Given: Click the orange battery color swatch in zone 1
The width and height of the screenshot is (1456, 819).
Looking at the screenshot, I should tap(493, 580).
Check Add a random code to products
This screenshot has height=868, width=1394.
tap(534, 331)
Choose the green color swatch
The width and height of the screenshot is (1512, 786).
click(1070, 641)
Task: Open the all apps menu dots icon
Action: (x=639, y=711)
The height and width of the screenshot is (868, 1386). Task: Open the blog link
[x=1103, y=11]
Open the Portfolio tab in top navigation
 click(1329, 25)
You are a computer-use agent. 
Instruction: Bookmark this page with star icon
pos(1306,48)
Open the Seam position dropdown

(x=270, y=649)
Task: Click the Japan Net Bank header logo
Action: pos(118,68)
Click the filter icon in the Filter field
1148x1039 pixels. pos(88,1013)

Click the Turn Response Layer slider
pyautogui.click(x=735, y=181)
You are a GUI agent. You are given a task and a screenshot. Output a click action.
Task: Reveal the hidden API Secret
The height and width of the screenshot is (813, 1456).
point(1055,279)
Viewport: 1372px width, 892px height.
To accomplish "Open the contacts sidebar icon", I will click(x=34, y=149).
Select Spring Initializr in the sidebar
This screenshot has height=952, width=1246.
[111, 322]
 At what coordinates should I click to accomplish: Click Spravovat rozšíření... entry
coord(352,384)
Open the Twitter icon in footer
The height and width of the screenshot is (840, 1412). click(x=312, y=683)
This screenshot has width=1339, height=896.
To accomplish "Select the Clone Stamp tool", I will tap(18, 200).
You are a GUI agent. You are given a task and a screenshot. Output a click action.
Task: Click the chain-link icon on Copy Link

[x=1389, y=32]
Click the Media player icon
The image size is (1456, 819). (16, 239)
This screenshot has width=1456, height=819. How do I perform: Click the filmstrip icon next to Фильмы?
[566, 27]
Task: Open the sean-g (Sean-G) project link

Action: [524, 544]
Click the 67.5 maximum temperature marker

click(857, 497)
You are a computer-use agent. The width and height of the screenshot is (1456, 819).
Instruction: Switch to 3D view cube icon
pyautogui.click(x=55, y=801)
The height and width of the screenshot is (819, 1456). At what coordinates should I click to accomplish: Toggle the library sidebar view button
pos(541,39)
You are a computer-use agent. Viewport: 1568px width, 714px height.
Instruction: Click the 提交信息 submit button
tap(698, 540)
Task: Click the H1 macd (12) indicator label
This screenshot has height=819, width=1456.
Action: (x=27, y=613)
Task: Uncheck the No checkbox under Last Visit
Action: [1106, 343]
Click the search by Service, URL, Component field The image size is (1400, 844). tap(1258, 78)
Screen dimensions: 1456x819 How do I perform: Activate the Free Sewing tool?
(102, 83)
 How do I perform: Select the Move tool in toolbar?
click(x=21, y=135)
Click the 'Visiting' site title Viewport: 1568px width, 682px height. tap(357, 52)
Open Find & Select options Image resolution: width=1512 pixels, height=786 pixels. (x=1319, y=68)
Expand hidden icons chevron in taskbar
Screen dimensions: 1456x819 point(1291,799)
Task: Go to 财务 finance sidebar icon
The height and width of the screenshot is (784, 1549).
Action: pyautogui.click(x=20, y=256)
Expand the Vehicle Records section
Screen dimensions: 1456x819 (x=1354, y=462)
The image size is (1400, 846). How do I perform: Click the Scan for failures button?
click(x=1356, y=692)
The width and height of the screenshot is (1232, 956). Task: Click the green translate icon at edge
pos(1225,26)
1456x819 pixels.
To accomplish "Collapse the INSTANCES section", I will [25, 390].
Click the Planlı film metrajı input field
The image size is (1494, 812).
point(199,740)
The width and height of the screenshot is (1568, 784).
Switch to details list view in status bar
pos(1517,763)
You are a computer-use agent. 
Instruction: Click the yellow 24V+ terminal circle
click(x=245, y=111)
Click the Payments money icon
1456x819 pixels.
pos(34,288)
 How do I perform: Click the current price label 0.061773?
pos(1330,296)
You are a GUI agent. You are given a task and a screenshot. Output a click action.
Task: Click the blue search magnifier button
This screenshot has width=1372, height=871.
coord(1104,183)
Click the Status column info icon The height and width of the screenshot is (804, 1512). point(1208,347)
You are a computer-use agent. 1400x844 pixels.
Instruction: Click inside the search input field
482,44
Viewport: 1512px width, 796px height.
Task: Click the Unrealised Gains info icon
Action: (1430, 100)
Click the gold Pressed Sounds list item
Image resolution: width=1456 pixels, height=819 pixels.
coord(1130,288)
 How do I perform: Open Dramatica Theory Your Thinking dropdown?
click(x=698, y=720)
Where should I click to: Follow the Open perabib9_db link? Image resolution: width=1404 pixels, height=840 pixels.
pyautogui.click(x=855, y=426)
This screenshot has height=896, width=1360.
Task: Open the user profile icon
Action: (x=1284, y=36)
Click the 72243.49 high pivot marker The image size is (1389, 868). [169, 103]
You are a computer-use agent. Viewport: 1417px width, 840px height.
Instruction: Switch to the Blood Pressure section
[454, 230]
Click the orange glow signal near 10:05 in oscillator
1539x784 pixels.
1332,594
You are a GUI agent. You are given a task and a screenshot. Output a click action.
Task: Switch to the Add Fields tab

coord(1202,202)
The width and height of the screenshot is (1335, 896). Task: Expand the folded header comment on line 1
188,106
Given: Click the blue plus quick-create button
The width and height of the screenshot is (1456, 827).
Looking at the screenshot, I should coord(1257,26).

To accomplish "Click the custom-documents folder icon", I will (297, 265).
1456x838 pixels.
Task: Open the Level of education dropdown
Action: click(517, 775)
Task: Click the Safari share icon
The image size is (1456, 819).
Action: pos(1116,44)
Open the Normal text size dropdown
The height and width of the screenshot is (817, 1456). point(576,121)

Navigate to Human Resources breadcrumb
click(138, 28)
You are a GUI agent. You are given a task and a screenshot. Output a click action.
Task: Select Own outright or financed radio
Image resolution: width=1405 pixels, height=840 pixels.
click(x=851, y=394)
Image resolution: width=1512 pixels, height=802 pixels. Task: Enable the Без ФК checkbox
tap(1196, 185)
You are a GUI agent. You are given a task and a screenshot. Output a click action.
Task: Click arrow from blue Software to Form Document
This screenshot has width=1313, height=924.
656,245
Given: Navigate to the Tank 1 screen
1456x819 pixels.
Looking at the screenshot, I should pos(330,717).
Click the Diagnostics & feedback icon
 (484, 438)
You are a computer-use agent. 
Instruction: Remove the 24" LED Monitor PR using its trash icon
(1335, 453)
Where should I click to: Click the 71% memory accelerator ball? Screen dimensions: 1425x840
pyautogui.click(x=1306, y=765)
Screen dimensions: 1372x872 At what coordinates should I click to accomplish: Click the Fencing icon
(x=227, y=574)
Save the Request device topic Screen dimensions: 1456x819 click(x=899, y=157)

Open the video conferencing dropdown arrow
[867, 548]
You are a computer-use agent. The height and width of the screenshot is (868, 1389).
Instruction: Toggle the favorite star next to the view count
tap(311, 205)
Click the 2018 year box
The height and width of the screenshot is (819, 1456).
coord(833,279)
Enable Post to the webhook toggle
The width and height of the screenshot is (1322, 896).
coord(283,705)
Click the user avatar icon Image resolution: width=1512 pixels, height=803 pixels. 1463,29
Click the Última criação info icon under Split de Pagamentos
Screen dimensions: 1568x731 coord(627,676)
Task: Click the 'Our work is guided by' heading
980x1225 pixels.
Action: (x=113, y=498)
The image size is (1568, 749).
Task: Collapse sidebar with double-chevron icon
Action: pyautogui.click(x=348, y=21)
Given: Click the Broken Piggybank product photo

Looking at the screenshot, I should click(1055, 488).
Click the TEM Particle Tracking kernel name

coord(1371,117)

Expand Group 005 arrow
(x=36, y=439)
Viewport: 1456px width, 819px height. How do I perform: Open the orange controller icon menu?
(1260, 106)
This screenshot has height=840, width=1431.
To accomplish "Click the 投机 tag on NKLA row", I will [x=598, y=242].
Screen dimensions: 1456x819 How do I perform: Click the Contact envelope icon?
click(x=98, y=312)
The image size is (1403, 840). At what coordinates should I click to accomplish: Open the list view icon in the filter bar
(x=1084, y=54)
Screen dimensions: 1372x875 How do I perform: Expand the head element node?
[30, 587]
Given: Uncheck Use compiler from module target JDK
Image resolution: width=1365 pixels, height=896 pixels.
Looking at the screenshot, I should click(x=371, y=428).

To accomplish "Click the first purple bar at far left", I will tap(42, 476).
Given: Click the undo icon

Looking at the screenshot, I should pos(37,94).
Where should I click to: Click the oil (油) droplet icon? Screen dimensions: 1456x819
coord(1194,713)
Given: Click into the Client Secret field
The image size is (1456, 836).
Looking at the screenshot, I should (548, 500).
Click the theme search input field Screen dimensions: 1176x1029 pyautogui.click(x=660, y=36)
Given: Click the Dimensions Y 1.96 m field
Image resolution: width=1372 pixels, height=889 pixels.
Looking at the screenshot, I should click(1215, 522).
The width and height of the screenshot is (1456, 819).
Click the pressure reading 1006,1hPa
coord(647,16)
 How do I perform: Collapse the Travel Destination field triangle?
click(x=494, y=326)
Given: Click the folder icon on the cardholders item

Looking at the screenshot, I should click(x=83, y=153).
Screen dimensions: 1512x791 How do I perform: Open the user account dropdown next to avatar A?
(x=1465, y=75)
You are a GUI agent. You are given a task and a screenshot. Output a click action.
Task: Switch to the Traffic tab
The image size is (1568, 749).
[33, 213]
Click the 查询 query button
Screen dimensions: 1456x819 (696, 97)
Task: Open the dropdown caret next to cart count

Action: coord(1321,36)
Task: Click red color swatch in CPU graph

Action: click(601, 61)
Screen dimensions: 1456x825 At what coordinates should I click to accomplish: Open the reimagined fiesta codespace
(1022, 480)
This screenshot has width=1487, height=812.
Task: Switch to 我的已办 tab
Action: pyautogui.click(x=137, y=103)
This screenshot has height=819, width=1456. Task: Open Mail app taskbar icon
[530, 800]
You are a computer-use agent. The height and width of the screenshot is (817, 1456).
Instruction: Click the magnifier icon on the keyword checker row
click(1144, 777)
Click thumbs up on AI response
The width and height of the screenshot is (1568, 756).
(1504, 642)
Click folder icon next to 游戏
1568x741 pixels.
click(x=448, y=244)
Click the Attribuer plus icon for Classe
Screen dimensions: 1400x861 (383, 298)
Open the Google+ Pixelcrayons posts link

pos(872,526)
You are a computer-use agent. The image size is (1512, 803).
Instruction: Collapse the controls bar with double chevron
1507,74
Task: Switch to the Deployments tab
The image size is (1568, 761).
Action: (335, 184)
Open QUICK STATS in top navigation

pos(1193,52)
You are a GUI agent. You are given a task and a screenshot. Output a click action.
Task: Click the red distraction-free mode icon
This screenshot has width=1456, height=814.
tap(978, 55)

## WORK REQUEST:
Copy out every line of the listing where the word "blue" occurs.

## ANSWER FOR THE TASK:
Task: Click the blue search magnifier button
Given: Click the blue plus quick-create button
Task: Click arrow from blue Software to Form Document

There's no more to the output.